Biography: Aruna V Vanikar

Abstract

Calcineurin inhibitors (CNI) cyclosporine (CsA) and Tacrolimus have significantly improved the early outcome of renal transplantation (RT) by reducing the incidence of acute rejections. Toxicity in the form of diabetogenicity, tremors, gastrointestinal disturbances, hyperlipidemia, and hirsutism are known. Acute CNI nephrotoxicity in the form of acute arteriolopathy, tubulopathy with isometric vacuolization and glomerulopathy in the severest form of thrombotic microangiopathy has been recorded at normal blood levels and chronicity in the form of irreversible stripped interstitial fibrosis, tubular atrophy, and associated glomerular loss are known.
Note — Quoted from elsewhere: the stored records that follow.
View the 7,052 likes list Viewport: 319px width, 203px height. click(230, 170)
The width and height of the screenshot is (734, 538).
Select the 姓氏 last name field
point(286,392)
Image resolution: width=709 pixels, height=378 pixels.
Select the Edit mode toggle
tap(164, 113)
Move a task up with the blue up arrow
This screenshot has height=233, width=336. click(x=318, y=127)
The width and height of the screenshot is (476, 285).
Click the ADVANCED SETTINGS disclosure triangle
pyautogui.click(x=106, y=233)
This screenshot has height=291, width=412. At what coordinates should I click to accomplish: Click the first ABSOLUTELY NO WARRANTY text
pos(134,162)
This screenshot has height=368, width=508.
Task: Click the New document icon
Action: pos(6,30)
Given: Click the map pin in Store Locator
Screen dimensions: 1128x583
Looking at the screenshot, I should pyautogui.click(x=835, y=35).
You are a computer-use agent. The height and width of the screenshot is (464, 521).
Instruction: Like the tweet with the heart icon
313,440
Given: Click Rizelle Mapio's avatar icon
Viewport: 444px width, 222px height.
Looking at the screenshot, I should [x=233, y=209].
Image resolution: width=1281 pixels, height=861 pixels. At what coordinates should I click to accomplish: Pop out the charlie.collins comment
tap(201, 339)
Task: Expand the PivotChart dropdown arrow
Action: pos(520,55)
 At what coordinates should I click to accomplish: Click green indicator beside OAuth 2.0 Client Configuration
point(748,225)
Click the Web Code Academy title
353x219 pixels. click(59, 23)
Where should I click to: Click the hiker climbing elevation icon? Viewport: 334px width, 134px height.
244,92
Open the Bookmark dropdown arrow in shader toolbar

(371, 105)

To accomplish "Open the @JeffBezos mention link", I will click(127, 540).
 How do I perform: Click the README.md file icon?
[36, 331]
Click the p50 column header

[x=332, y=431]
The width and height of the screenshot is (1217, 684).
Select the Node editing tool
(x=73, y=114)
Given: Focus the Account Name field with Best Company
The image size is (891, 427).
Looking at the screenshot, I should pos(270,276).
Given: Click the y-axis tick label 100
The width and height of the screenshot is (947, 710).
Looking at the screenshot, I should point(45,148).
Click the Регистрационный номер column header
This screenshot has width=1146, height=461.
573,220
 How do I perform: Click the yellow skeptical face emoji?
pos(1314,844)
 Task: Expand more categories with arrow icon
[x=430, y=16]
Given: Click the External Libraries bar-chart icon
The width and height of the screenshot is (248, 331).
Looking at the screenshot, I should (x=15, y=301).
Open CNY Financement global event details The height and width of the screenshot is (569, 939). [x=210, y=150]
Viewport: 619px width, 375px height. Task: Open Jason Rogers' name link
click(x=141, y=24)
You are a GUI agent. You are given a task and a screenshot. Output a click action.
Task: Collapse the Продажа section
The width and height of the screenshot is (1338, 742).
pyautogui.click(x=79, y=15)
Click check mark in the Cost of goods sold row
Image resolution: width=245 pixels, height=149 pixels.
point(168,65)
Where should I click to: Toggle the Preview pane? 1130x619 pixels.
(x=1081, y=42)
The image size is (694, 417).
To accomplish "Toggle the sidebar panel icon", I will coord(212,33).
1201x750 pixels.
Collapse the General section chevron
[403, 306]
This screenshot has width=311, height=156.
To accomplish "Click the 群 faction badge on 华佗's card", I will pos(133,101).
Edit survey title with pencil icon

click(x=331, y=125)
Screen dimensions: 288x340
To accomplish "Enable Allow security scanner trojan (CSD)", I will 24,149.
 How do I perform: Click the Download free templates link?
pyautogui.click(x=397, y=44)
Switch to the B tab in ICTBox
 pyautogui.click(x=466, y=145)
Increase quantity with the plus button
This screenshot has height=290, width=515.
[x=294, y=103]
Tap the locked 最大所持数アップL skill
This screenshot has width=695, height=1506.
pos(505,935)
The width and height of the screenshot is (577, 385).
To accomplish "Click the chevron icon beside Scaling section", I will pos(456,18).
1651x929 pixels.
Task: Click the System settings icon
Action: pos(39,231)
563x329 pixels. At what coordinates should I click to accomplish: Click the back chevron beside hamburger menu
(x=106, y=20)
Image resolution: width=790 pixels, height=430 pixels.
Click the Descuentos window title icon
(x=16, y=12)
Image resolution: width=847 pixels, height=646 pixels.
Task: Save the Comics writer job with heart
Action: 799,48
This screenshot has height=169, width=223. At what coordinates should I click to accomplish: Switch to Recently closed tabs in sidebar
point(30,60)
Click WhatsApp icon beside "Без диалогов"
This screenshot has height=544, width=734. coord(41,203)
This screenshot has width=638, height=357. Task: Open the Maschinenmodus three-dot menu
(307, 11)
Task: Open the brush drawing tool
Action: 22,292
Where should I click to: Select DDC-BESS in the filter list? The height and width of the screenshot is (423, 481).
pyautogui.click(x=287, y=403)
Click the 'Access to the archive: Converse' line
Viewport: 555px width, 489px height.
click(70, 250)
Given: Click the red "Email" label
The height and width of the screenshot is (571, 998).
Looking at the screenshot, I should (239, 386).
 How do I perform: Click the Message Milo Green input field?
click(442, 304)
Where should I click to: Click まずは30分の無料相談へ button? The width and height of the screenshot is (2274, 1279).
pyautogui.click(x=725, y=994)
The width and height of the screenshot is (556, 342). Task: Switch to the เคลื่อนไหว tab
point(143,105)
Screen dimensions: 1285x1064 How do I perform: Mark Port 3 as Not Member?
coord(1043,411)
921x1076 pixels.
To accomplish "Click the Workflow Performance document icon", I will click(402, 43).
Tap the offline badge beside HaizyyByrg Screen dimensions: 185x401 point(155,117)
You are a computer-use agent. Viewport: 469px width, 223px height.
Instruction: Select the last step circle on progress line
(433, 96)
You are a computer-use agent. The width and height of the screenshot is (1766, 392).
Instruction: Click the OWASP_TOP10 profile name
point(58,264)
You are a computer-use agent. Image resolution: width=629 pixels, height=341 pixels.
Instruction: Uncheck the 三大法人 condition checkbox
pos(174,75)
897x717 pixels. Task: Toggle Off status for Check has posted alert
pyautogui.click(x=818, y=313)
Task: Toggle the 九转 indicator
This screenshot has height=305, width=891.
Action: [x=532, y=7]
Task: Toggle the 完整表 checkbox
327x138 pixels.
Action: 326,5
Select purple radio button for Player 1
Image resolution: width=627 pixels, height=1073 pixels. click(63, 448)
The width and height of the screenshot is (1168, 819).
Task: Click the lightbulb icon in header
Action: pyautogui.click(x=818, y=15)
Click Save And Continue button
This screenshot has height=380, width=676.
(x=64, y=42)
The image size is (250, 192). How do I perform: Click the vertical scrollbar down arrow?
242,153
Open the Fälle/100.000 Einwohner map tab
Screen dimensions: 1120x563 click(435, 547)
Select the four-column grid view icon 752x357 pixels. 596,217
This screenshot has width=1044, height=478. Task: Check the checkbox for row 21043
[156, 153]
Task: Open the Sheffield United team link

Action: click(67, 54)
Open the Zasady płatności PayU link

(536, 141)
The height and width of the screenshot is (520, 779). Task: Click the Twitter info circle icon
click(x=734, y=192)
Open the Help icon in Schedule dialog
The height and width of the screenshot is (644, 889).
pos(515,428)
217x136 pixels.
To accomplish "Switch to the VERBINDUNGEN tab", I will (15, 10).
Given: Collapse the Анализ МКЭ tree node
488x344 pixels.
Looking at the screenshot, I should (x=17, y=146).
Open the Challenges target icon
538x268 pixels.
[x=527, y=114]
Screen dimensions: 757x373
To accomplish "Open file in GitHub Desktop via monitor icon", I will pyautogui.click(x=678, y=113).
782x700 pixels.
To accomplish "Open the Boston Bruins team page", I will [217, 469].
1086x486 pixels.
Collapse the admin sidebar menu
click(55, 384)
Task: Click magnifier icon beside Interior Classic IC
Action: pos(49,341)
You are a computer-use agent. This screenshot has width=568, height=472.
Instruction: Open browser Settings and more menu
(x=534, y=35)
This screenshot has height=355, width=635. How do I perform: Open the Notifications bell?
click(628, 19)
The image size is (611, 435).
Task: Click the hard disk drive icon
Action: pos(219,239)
Our experience with about 5000 RTs in Indian and African patients shows that these races require lower doses of CNI and yet graft function can be maintained. In a 9 year study of 2392 renal allograft biopsies, we have found CNI toxicity in 11.3% biopsies. In a subset of 157 RT patients, we found that with doses of 0.02-0.03 mg/KgBW Tacrolimus, trough levels were 3.6±3 ng /ml in age group <30 years and 6.3±3.9 ng /ml in patients >30 years. With doses of 0.04-0.05 mg/KgBW, trough levels were 4.3±2.1 ng /ml for patients <30 years and 8.4±5.5 ng /ml in patients > 30 years. Tissue toxicity was noted in the majority of the patients with normal trough levels. To conclude, CNI is essential to game winners in early RT however they prove to be losers when used for > 5 years.